▶ TASK TO CARRY OUT
Write the records out once more, exactly as they appear below.

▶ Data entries
- Opening Delimiter -

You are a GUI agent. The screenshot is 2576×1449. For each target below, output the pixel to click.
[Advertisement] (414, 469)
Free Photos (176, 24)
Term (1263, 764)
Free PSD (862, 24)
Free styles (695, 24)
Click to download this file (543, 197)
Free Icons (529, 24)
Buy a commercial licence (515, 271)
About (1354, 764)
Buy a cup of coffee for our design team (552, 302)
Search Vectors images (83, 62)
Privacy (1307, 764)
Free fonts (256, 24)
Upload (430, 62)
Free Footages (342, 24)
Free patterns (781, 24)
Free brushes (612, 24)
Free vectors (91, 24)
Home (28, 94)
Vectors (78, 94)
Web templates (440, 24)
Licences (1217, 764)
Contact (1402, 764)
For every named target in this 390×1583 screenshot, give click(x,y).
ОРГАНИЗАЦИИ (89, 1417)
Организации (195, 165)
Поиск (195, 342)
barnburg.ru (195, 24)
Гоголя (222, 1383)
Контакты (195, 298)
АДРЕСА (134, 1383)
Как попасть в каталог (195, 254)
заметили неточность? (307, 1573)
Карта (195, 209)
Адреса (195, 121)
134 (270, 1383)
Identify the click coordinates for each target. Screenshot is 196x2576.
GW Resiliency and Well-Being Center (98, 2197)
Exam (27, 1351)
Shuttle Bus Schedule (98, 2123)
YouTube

- Closing Delimiter -

▶ ANSWER SPACE
You are a GUI agent. The screenshot is 2576×1449. For each target below, output the pixel to click.
[Advertisement] (414, 469)
Free Photos (176, 24)
Term (1263, 764)
Free PSD (862, 24)
Free styles (695, 24)
Click to download this file (543, 197)
Free Icons (529, 24)
Buy a commercial licence (515, 271)
About (1354, 764)
Buy a cup of coffee for our design team (552, 302)
Search Vectors images (83, 62)
Privacy (1307, 764)
Free fonts (256, 24)
Upload (430, 62)
Free Footages (342, 24)
Free patterns (781, 24)
Free brushes (612, 24)
Free vectors (91, 24)
Home (28, 94)
Vectors (78, 94)
Web templates (440, 24)
Licences (1217, 764)
Contact (1402, 764)
For every named target in this 390×1583 screenshot, give click(x,y).
ОРГАНИЗАЦИИ (89, 1417)
Организации (195, 165)
Поиск (195, 342)
barnburg.ru (195, 24)
Гоголя (222, 1383)
Контакты (195, 298)
АДРЕСА (134, 1383)
Как попасть в каталог (195, 254)
заметили неточность? (307, 1573)
Карта (195, 209)
Адреса (195, 121)
134 (270, 1383)
Identify the click coordinates for each target. Screenshot is 196x2576.
GW Resiliency and Well-Being Center (98, 2197)
Exam (27, 1351)
Shuttle Bus Schedule (98, 2123)
YouTube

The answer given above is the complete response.